* Action item *
Repeat every line of the material below exactly.

* Extracted data *
········
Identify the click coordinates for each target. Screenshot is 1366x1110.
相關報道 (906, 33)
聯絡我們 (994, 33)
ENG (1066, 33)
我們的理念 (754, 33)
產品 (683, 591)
········
* Your response *
Identify the click coordinates for each target. Screenshot is 1366x1110.
相關報道 (906, 33)
聯絡我們 (994, 33)
ENG (1066, 33)
我們的理念 (754, 33)
產品 (683, 591)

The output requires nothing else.